══ Entries provided ══

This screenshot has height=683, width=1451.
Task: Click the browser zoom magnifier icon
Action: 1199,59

═══
══ Entries provided ══

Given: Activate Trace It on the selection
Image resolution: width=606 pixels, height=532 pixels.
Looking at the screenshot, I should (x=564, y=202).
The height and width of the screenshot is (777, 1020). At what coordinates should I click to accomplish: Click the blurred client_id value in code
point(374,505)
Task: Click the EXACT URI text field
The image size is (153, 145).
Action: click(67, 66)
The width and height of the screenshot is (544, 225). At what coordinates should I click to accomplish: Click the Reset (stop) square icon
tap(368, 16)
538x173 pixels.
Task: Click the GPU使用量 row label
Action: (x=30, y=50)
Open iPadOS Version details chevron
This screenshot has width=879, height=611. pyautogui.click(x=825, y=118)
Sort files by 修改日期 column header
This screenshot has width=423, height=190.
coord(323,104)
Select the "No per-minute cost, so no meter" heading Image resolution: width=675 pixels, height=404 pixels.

═══

## Problem statement
Taking the material above, extract exactly and only the lines from the line with "Open iPadOS Version details chevron" to the line with "pixels, height=404 pixels.", inclusive of both.

## Response to the exercise
Open iPadOS Version details chevron
This screenshot has width=879, height=611. pyautogui.click(x=825, y=118)
Sort files by 修改日期 column header
This screenshot has width=423, height=190.
coord(323,104)
Select the "No per-minute cost, so no meter" heading Image resolution: width=675 pixels, height=404 pixels.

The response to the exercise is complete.